Le souvenir de cette manipulation de documents va de pair avec celui d’une autre performance, également vue pendant le Fierce : In Many Hands de Kate McIntosh, qui fait circuler entre les mains de spectateur·rices attablé·es des matières et des matériaux concrets (papiers, pierres, bois, tissus, poudres, etc.). Pour ces deux formes, dites participatives ou interactives[3], j’étais assise à une table, non pour manger ou converser avec d’autres convives mais pour observer et manier un ensemble de matières ou documents. La performance de Kate McIntosh me reste en mémoire comme silencieuse et sensuelle. Le long de trois grandes tables où nous étions assis·es sans vis-à-vis, chacun·e observait, soupesait, reniflait, tâtait l’objet avant de le passer à sa voisine ou son voisin. L’échange avait débuté en pleine lumière puis se terminait dans l’obscurité, ce qui rendait plus attentif·ve encore au contact des objets, à l’effleurement des mains des personnes assises à côté, au son des matériaux échangés, cognés ou glissés contre le bois de la table. De manière très différente, The Search for Power de Tania El Khoury instaure une forme de socialité plus formelle et une attention intellectuelle, en pleine lumière. La table qui nous réunit est élégamment dressée, avec des serviettes blanches, des verres à pied et des carafes de vin, des grappes de raisin, des bougies. Mes mains ne se saliront pas à cette table. D’ailleurs, une paire de gants blancs est posée sur ma serviette.

The Search for Power
Fierce Festival, 2019
© Manuel Vason

Dans la scénographie conçue par Petra Abousleiman pour The Search for Power, la table a été préparée comme pour la célébration d’un événement. Tania El Khoury et Ziad Abu-Rish nous invitent à nous servir à boire et à nous mettre à l’aise. Notre groupe est semblable à celui que formaient les convives de leur mariage en 2016, nous disent-il. Quelques détails détonnent cependant : nos hôtes ne sont pas installés avec nous mais chacun·e respectivement à une extrémité de la table, à un petit bureau qui évoque plus la table de régie du côté de  Tania El Khoury et le bureau d’un conférencier du côté de Ziad Abu-Rish ; notre table est entourée d’étagères chargées de boîtes blanches à pans coupés (porte-revues) ; à la place de notre assiette est posée une volumineuse boîte grise anthracite, une boîte en carton dite ouvrante, c’est-à-dire avec un couvercle à battant, traditionnellement utilisée comme conditionnement secondaire pour l’archivage longue conservation de documents de format A4. Mon couvert est ainsi constitué d’une boîte en carton grise que l’on ouvre à l’aide d’un ruban de coton crème, d’une paire de gants en tissu blanc, d’une loupe, d’un coupe-papier et d’un crayon.

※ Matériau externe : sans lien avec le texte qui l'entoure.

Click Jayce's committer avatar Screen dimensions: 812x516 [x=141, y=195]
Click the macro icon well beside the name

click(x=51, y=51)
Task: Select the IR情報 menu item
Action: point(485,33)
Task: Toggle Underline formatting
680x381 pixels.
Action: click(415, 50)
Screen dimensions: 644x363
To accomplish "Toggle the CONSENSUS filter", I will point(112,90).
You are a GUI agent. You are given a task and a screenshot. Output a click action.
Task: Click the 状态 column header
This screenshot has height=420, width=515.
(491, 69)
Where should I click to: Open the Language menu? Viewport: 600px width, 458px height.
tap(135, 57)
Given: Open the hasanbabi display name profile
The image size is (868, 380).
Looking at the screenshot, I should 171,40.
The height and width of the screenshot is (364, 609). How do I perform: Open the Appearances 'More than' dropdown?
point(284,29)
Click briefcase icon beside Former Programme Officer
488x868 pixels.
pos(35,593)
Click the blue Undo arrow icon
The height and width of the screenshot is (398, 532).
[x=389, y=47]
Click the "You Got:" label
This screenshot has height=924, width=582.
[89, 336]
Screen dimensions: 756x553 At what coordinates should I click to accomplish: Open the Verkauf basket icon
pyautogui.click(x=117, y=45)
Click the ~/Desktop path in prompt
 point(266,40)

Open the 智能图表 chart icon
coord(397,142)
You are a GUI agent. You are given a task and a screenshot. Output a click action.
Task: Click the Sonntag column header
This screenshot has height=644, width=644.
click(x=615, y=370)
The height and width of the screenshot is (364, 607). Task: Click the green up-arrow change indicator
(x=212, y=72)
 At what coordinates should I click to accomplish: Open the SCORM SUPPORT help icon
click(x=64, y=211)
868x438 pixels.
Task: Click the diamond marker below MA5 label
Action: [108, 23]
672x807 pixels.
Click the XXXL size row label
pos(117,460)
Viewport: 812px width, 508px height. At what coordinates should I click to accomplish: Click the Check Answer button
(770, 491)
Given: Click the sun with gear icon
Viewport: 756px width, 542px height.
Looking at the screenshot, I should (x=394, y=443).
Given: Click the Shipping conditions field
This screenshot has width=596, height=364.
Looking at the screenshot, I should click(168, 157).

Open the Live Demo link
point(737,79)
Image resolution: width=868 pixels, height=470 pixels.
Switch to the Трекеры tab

Tania El Khoury nous raconte qu’une coupure de courant a eu lieu pendant leur soirée de mariage et qu’elle et son époux se sont alors fait la promesse de mener une enquête sur ce problème récurrent de l’électricité au Liban et d’en faire une performance. La boîte grise en lieu et place de mon assiette est leur « boîte aux trésors » (« treasure box »), nous confie Ziad Abu-Rish : elle contient, selon eux, 20 % des archives relatives à l’électricité libanaise. Entourée de grappes de raisin et de bougies, cette simple boîte grise prend en effet l’allure d’un bien précieux. Elle est posée tel un coffre, compacte, hermétique, secrète, à conquérir. Elle entre en contraste avec la longueur horizontale du rectangle de la table et avec la verticalité des étagères qui délimitent l’espace rectangulaire du banquet. L’épure chromatique, l’alliance des gris de la boîte et de la table avec le blanc des étagères et des serviettes, ponctuée des tâches vertes et rouges des raisins, contribuent à créer une esthétique sobre qui mêle des références à la salle de lecture aux Archives et à la salle de banquet. Dans cette scénographie, qui relève de l’installation d’art plastique et de la reconstitution en superposant deux espaces d’habitude éloignés, cette boîte m’apparaît comme une matérialisation possible de l’intrication entre histoire intime (récit du mariage des deux performeur·ses et de souvenirs de coupures de courant ayant jalonné leur vie depuis l’enfance) et grande Histoire (l’Histoire politique et économique de l’électricité au Liban qui sera retracée grâce aux archives).

The Search for Power
Fierce Festival, 2019
© Marion Boudier (à gauche) et Manuel Vason (à droite)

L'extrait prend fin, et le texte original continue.